### [What you need to do]
Within the entries below, please retype exactly the lines starting with the line that has "Task: Collapse the" and going on through the line that has "Task: Click the orange upvote arrow", but not the pictures.
Top of Data for this exercise
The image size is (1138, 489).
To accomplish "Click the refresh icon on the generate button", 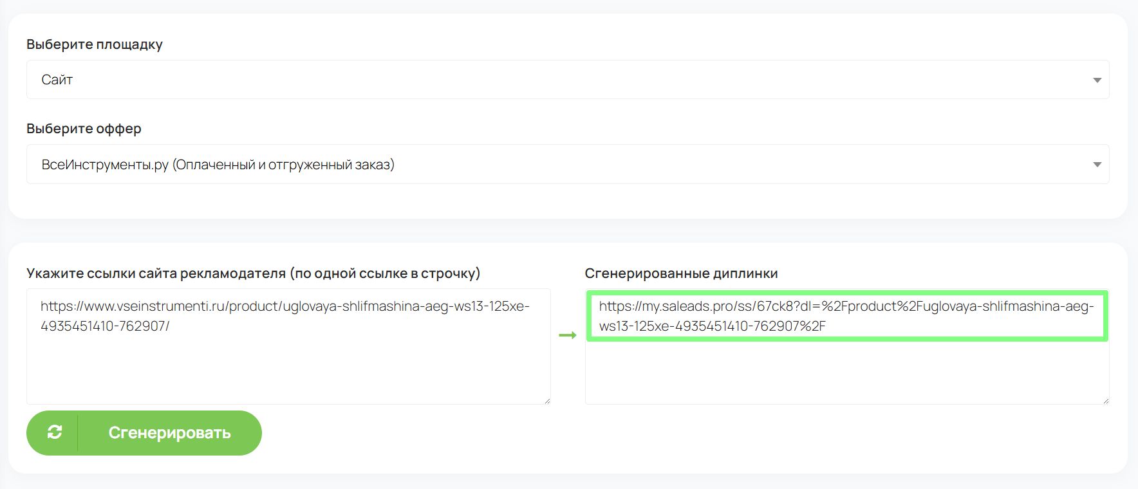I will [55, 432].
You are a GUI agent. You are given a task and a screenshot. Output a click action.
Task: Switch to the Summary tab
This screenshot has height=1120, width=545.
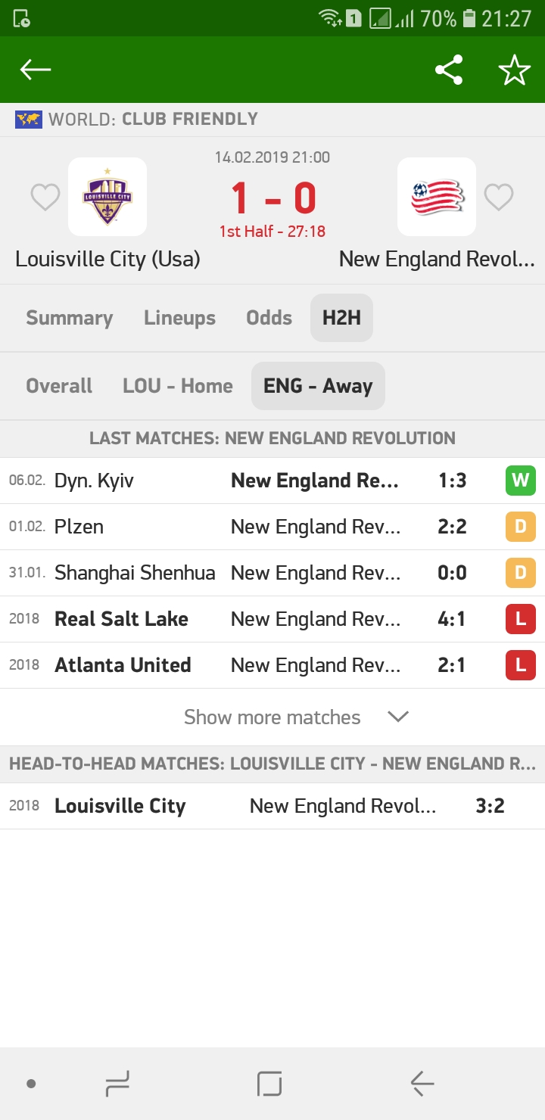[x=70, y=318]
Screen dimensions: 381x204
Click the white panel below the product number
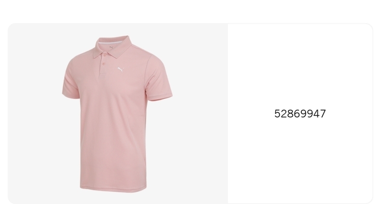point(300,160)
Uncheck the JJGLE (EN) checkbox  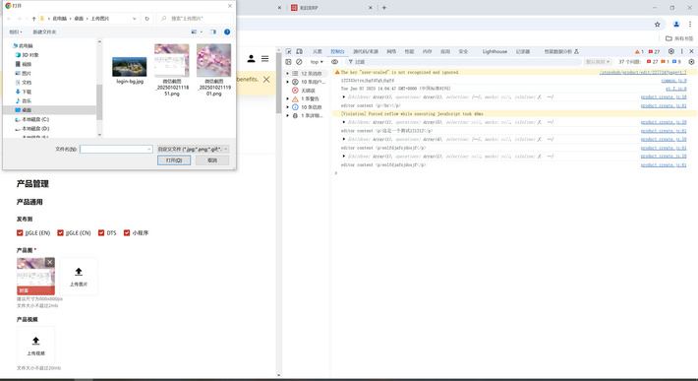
Bottom of Data for this exercise
Top of Data for this exercise
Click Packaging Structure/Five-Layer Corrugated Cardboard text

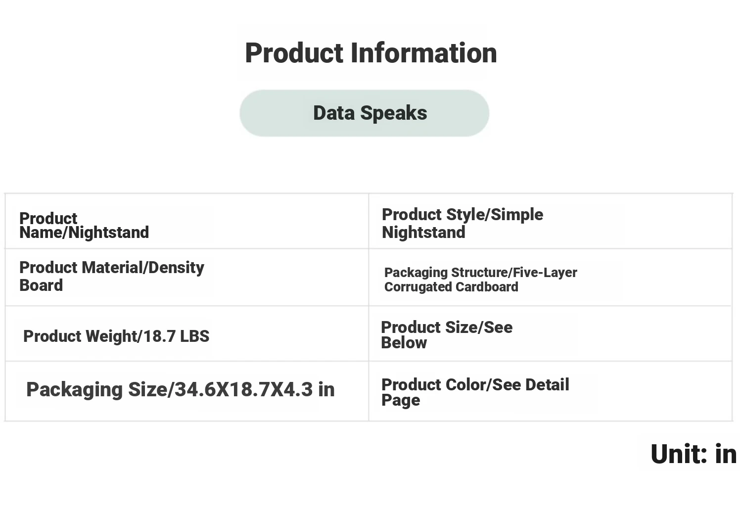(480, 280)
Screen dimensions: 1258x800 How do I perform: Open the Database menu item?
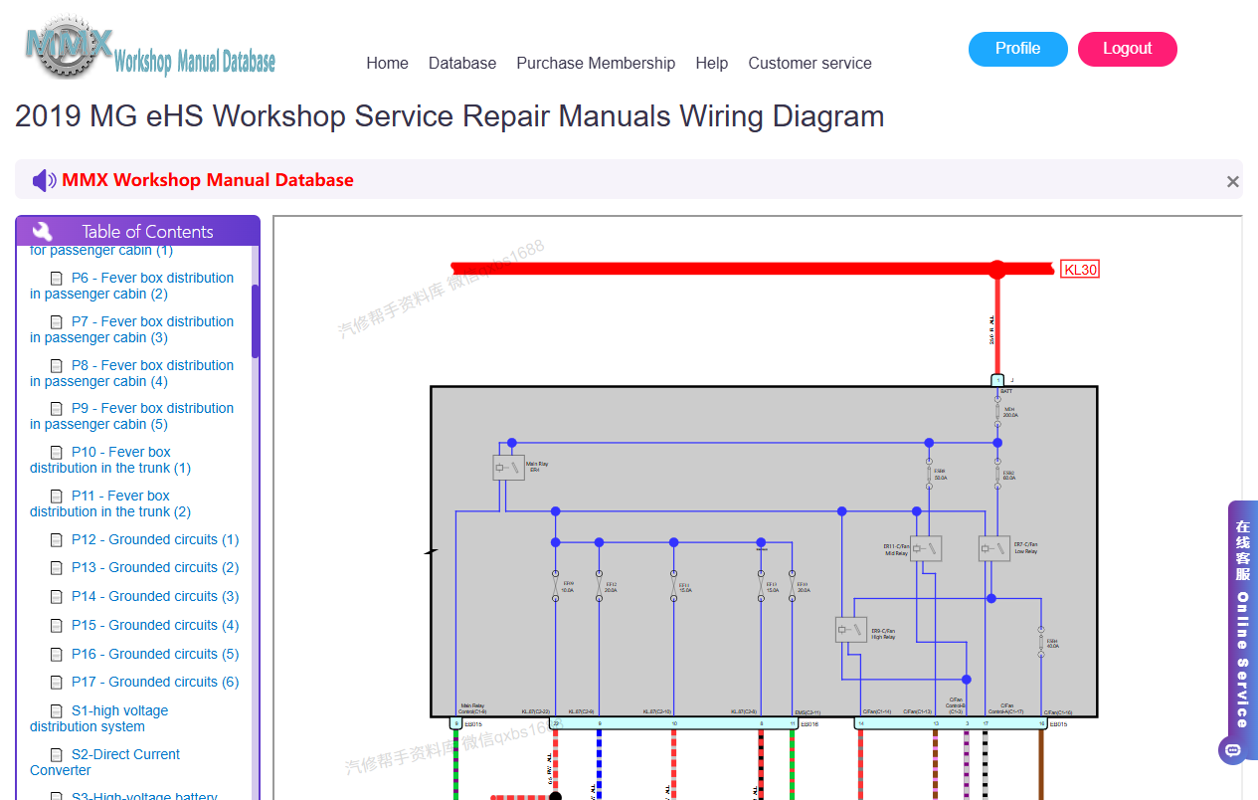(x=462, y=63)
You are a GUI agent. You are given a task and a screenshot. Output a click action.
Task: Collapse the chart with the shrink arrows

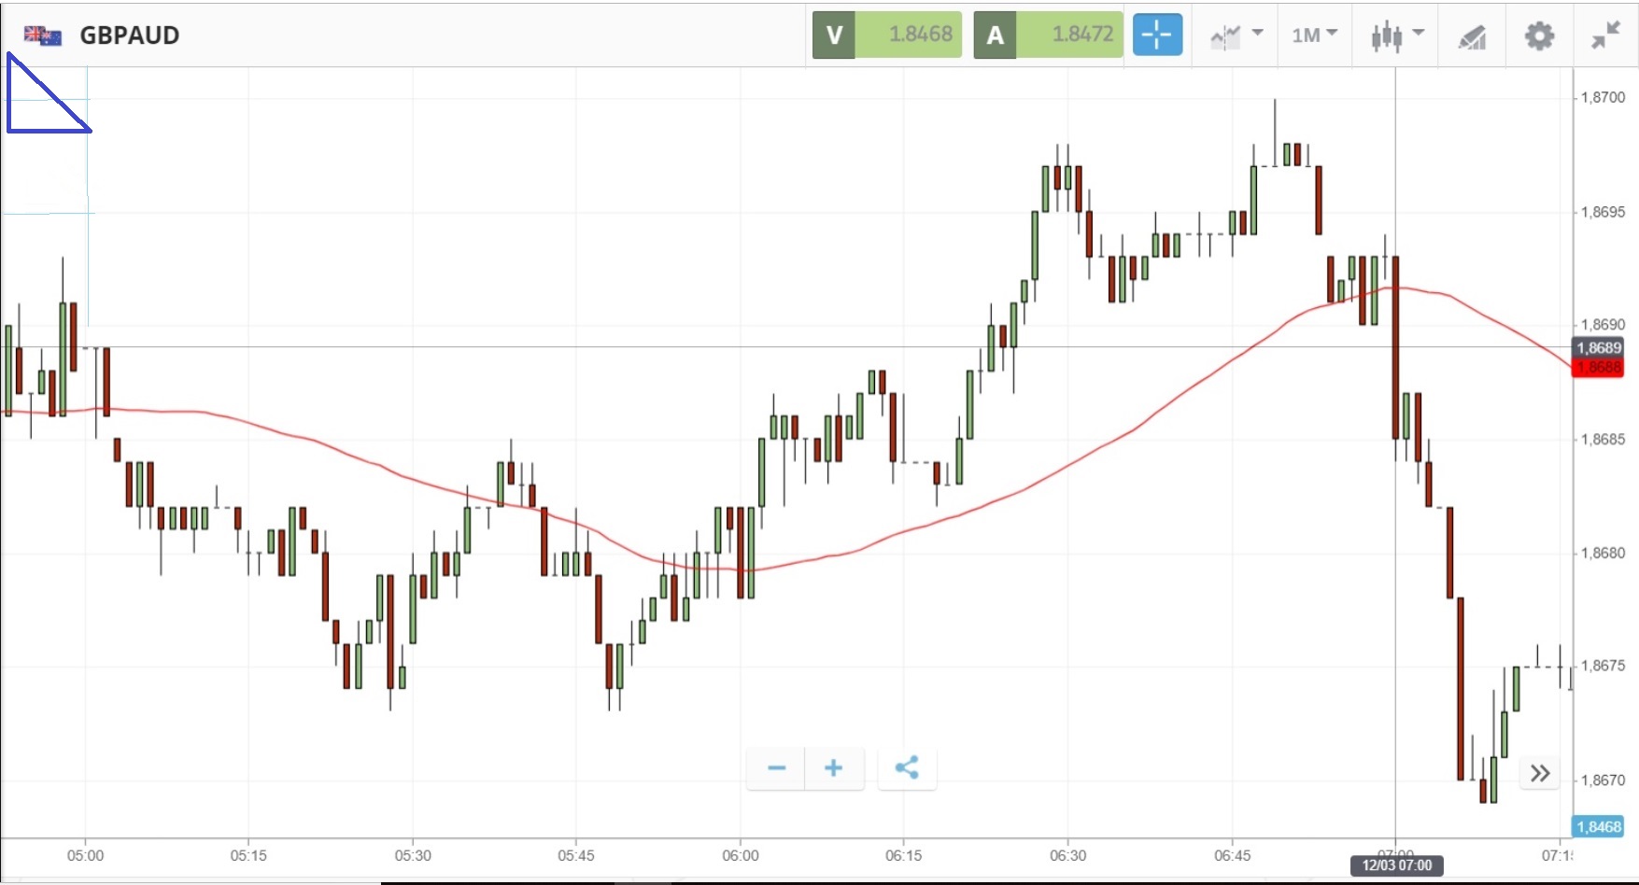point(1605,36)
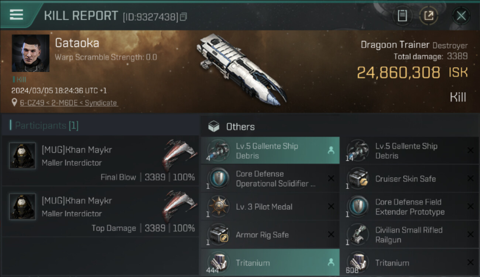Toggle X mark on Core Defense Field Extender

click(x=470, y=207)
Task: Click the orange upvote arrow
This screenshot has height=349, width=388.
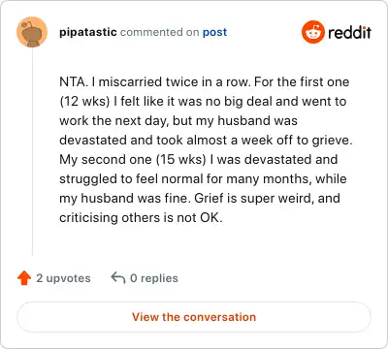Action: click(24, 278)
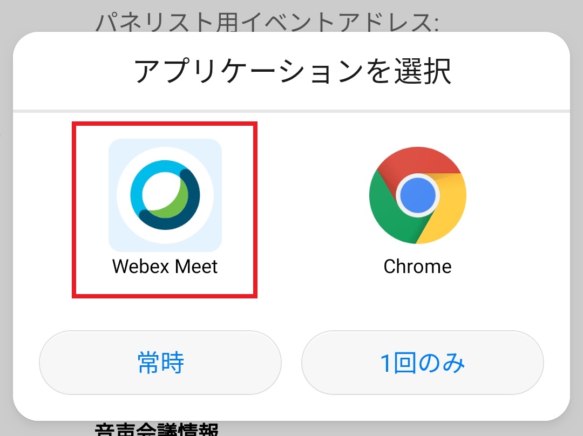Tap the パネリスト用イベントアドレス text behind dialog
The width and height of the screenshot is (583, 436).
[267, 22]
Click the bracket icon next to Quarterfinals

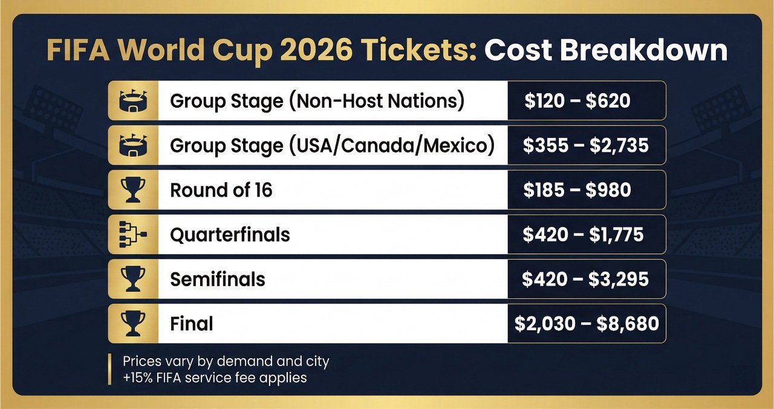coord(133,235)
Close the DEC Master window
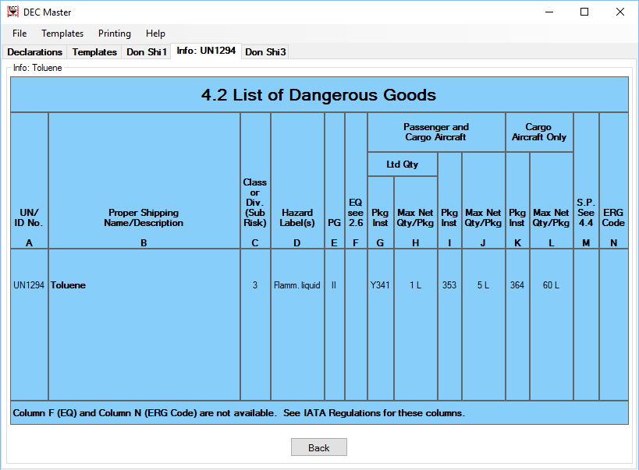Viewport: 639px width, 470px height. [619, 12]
Bottom of Data for this exercise
### [Answer area]
Task: Collapse the chart with the shrink arrows

point(1605,36)
Toggle X mark on Core Defense Field Extender

click(x=470, y=207)
Task: Click the orange upvote arrow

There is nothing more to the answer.